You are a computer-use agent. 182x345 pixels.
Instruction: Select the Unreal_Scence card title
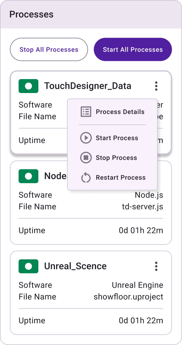(x=76, y=266)

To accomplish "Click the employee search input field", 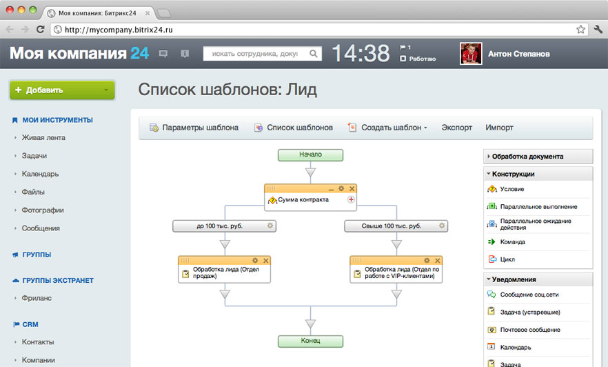I will [x=256, y=54].
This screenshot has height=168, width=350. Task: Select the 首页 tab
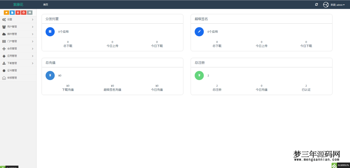pyautogui.click(x=45, y=4)
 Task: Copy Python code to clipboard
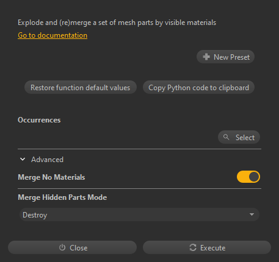[x=198, y=87]
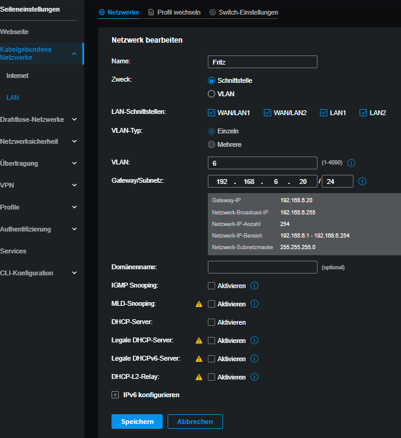Enable IGMP Snooping checkbox
The width and height of the screenshot is (401, 438).
pyautogui.click(x=211, y=286)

GOAL OF THE EXERCISE ▸ Starting at the line with "This screenshot has", reproduce exactly each line through the end of the entries, including the first and the last, and skip the pictures.

COMPLETED EXERCISE ▸
This screenshot has height=168, width=350. Task: Select the 首页 tab
pyautogui.click(x=45, y=4)
 Task: Copy Python code to clipboard
[x=198, y=87]
Enable IGMP Snooping checkbox
The width and height of the screenshot is (401, 438).
pyautogui.click(x=211, y=286)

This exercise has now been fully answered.